- **Activity**
Look below for the line that contains "Open the Medhub integration", then copy it and each following line exactly, through and including the line that contains "Task: Click the yellow marker dot in 3D scene".
------ Records for the task ------
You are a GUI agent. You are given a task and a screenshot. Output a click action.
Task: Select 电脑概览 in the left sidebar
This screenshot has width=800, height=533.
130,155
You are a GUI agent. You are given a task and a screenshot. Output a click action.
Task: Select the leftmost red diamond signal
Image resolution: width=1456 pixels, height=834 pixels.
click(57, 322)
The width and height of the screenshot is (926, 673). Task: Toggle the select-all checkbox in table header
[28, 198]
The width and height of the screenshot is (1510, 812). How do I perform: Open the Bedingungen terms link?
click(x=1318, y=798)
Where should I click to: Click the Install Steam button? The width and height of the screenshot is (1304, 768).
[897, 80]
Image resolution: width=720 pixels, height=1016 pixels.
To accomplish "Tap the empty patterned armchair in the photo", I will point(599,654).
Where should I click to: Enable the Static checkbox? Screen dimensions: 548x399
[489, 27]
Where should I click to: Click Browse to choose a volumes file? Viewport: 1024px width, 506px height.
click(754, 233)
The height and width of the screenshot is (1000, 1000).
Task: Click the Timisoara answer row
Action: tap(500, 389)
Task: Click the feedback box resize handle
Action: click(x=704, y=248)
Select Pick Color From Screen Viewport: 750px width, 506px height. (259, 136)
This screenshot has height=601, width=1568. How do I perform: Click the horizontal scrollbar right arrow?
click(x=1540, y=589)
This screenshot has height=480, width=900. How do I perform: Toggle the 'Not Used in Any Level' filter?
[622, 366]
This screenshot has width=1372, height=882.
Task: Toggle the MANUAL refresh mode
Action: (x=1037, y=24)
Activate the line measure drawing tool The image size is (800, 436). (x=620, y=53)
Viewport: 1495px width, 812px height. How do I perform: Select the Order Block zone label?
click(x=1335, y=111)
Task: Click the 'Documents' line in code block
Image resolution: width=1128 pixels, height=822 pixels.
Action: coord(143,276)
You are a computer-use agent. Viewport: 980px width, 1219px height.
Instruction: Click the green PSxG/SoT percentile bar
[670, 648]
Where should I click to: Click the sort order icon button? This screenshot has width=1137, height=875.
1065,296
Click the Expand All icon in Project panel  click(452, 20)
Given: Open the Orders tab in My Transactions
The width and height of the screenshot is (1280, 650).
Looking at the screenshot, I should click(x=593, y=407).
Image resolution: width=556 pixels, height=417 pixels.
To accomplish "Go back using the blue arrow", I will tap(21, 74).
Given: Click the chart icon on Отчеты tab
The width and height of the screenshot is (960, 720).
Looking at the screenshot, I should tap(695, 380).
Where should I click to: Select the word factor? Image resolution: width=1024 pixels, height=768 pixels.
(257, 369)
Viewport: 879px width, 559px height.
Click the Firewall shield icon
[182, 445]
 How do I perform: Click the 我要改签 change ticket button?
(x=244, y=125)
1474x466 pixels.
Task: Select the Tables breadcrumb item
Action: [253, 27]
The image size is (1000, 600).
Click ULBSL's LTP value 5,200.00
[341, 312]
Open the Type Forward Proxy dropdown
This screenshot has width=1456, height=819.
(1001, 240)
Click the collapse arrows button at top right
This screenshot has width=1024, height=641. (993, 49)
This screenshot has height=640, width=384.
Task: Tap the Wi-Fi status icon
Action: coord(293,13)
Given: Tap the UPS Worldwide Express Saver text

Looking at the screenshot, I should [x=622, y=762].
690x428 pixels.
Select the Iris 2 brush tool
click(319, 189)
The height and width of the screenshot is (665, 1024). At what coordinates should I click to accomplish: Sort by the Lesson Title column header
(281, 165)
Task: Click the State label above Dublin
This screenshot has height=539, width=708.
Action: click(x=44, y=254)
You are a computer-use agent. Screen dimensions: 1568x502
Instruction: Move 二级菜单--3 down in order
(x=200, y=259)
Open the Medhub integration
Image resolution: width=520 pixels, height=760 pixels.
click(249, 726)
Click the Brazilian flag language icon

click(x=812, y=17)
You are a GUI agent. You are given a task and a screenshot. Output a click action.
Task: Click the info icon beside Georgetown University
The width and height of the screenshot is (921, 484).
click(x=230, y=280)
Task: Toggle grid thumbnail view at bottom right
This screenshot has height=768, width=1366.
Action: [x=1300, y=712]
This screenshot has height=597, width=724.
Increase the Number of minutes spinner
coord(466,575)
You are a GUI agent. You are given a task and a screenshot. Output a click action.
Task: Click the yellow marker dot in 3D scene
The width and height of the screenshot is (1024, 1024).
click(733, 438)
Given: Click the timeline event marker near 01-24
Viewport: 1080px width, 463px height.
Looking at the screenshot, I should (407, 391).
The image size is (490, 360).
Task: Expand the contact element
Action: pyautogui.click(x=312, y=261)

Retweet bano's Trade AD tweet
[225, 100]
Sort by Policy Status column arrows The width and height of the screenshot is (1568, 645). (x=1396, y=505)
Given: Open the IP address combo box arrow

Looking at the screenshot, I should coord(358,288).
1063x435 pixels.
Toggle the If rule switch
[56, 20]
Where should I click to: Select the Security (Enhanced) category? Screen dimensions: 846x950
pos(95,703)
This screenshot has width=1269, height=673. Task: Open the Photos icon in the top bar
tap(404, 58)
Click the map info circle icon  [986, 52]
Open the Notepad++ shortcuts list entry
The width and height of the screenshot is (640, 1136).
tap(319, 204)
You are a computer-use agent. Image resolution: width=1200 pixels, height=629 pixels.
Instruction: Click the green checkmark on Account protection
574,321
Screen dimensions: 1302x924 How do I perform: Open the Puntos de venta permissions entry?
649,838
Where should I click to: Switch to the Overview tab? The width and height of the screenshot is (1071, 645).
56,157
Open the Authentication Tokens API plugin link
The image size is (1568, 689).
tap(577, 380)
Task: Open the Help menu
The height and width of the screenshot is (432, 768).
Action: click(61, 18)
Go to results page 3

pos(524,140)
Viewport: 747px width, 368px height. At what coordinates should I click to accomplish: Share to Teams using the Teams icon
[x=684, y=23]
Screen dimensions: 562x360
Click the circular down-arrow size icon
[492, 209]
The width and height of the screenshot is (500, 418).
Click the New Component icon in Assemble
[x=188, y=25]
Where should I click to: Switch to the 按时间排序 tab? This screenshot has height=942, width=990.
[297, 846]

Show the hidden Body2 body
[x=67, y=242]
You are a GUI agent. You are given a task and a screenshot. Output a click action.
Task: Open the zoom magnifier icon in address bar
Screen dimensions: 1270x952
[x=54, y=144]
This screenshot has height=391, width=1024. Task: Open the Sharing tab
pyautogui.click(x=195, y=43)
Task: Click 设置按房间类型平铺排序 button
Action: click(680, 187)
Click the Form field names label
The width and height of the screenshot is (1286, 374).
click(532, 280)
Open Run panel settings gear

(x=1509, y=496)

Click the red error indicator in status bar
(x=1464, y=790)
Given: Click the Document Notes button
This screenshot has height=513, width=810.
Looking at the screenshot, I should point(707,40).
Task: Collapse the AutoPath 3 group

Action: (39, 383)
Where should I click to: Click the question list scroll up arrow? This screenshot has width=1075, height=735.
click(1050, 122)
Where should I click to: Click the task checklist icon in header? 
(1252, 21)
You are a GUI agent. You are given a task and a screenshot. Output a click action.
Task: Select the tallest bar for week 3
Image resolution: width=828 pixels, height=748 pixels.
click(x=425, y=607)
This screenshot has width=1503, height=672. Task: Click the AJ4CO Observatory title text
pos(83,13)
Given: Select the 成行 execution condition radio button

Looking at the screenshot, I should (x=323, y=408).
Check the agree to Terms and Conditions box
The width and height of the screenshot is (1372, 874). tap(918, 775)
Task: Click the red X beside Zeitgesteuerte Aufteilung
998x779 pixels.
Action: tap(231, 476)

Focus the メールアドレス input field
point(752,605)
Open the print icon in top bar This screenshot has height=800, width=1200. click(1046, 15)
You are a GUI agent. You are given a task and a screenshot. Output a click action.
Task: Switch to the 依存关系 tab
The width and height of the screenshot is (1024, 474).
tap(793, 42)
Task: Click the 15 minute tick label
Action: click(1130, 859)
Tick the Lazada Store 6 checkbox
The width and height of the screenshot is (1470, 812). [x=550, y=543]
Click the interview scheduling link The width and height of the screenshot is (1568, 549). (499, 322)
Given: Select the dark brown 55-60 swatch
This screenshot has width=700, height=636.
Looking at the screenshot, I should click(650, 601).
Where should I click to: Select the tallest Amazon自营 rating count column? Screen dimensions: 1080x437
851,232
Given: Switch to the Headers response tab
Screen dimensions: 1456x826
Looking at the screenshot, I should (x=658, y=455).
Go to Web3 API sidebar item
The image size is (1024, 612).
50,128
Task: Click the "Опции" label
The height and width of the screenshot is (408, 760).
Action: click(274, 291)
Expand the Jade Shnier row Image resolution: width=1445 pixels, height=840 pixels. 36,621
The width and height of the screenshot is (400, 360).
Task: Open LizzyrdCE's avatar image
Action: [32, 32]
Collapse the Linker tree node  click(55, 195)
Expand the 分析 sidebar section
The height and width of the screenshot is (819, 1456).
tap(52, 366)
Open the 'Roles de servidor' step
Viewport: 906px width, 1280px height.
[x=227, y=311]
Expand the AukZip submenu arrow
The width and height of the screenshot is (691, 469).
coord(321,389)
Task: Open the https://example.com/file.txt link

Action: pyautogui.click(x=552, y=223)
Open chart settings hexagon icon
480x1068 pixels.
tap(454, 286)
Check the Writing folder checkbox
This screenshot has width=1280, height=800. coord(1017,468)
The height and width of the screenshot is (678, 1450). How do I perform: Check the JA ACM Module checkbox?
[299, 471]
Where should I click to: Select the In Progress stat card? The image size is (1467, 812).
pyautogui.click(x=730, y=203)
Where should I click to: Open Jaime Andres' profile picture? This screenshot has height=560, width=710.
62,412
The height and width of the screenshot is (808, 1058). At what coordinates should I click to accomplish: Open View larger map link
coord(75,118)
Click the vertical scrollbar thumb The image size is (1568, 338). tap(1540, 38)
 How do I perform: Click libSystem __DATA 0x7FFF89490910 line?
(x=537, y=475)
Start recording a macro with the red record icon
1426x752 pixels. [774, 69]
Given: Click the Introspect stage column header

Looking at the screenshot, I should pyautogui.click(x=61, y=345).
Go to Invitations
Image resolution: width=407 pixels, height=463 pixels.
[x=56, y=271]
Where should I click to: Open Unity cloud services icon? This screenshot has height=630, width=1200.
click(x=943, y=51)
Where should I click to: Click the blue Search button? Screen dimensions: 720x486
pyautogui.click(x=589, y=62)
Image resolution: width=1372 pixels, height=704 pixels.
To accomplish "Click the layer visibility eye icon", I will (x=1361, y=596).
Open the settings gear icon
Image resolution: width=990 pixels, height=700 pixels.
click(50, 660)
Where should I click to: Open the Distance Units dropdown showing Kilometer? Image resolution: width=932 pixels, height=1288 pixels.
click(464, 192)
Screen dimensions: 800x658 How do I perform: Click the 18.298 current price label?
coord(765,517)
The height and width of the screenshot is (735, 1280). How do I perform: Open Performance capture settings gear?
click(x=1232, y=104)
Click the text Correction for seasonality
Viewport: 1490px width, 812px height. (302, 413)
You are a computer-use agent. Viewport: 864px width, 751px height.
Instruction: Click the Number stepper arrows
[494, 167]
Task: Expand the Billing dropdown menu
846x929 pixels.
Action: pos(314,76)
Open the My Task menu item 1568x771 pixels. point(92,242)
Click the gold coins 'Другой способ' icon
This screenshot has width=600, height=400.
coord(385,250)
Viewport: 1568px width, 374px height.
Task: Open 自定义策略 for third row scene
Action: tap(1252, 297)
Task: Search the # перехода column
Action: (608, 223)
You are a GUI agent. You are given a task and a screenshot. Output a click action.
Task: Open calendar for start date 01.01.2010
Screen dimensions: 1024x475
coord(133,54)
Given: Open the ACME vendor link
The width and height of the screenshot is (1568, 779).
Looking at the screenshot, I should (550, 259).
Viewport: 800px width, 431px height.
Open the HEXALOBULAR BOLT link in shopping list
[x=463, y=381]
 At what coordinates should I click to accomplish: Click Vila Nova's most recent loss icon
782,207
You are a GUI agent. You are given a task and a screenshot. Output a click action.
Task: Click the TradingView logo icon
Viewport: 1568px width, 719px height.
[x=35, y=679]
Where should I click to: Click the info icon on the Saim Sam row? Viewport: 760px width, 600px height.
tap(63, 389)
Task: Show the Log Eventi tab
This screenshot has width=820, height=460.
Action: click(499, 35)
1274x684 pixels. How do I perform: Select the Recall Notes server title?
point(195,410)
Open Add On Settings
------
- **Answer space**
Open the Medhub integration
Image resolution: width=520 pixels, height=760 pixels.
click(249, 726)
Click the Brazilian flag language icon

click(x=812, y=17)
You are a GUI agent. You are given a task and a screenshot. Output a click action.
Task: Click the info icon beside Georgetown University
The width and height of the screenshot is (921, 484).
click(x=230, y=280)
Task: Toggle grid thumbnail view at bottom right
This screenshot has height=768, width=1366.
Action: [x=1300, y=712]
This screenshot has height=597, width=724.
Increase the Number of minutes spinner
coord(466,575)
You are a GUI agent. You are given a task and a screenshot. Output a click action.
Task: Click the yellow marker dot in 3D scene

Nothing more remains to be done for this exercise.